With the help of Seiboren and a pro-bono lawyer, she has submitted a letter to the host requesting that he cancel her debt to the club and return the money that she has already paid. The host has supposedly agreed to do so.

Yu, however, is not too hopeful about recovering her money. The club's management has said it cannot be held legally responsible because it was only providing a place for people to meet, and the hosts are freelance workers and not its employees.

Hidemori Gen, a member of the Seiboren board, said Yu's tale was distressingly commonplace in a district of around 1,000 host clubs and 20,000 hosts.

"In the last six months, there have been dozens of girls trafficked abroad for sex," he said. "We only opened the cafe six months ago, so that is the number that we have heard about. Before that, the girls were afraid to talk, so we have no way of knowing the real figure."

"It is only now that the scale of the problem is becoming apparent," he added.

Seiboren's activism had finally encouraged the police to do more, although domestic laws covering the sex industry were full of loopholes and poorly enforced, Gen said.

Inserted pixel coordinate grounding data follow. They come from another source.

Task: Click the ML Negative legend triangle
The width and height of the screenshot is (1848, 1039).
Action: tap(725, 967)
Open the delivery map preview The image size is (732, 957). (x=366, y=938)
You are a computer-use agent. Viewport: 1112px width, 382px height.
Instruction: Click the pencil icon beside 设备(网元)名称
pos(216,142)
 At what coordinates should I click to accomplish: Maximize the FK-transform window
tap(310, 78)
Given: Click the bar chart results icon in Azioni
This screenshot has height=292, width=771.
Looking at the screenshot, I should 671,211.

The Tokyo government also turned a blind eye to what went on outside its imposing city hall. Officials claimed many of the women involved in sex work were from outside Tokyo and were therefore not their responsibility, Gen added.

The domestic media was also complicit in failing to talk about the abuse, Gen said. The media said if a woman chose to sell her body, then it was a "personal problem", the 68-year-old added with a shrug.

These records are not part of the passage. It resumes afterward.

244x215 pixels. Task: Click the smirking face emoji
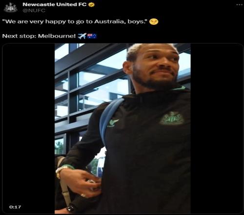(x=154, y=22)
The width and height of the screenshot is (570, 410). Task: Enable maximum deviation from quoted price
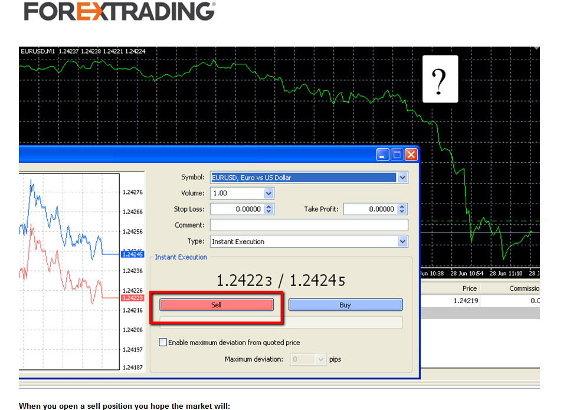(x=163, y=342)
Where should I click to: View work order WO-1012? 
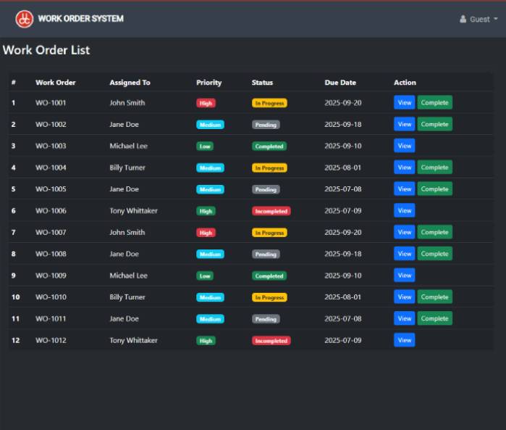[404, 340]
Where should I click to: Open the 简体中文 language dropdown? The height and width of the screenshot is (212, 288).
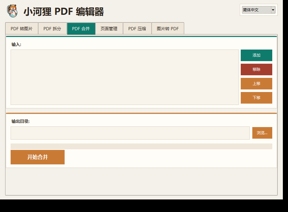(258, 10)
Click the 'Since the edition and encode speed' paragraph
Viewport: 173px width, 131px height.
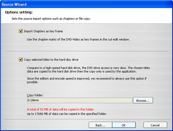point(87,80)
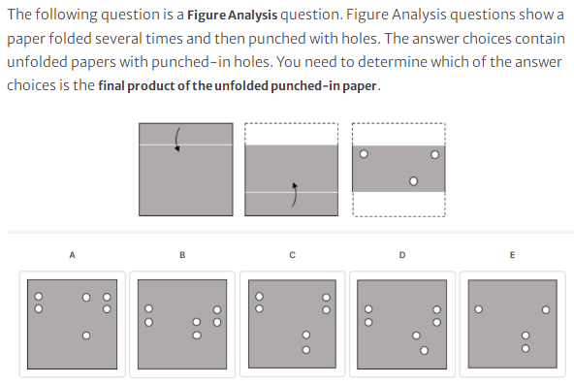This screenshot has width=574, height=385.
Task: Click the top-right punched hole in folded paper
Action: click(x=435, y=155)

"The host bars are free for women to go in, they order one drink, and it starts," he said. "It's a trap and from the first time they go in, it's over for them. They are victims, and every business in Kabukicho just eats girls alive."

Gen, who has two daughters, has lost count of the number of tearful parents who have come to him asking for help to trace a missing daughter or to extricate a young woman from a huge debt. But there is only so much he can do on a shoestring and with little help from the authorities.

Yu's case is a partial win for Seiboren. While she still works in a "soapland" part-time, she is also working for a pet company. And she is waiting for the host to pay her back millions of yen.

"He destroyed my life. I was in love with him. He has promised to pay me back. But he still has a key to my flat and I cannot afford to move. I am frightened."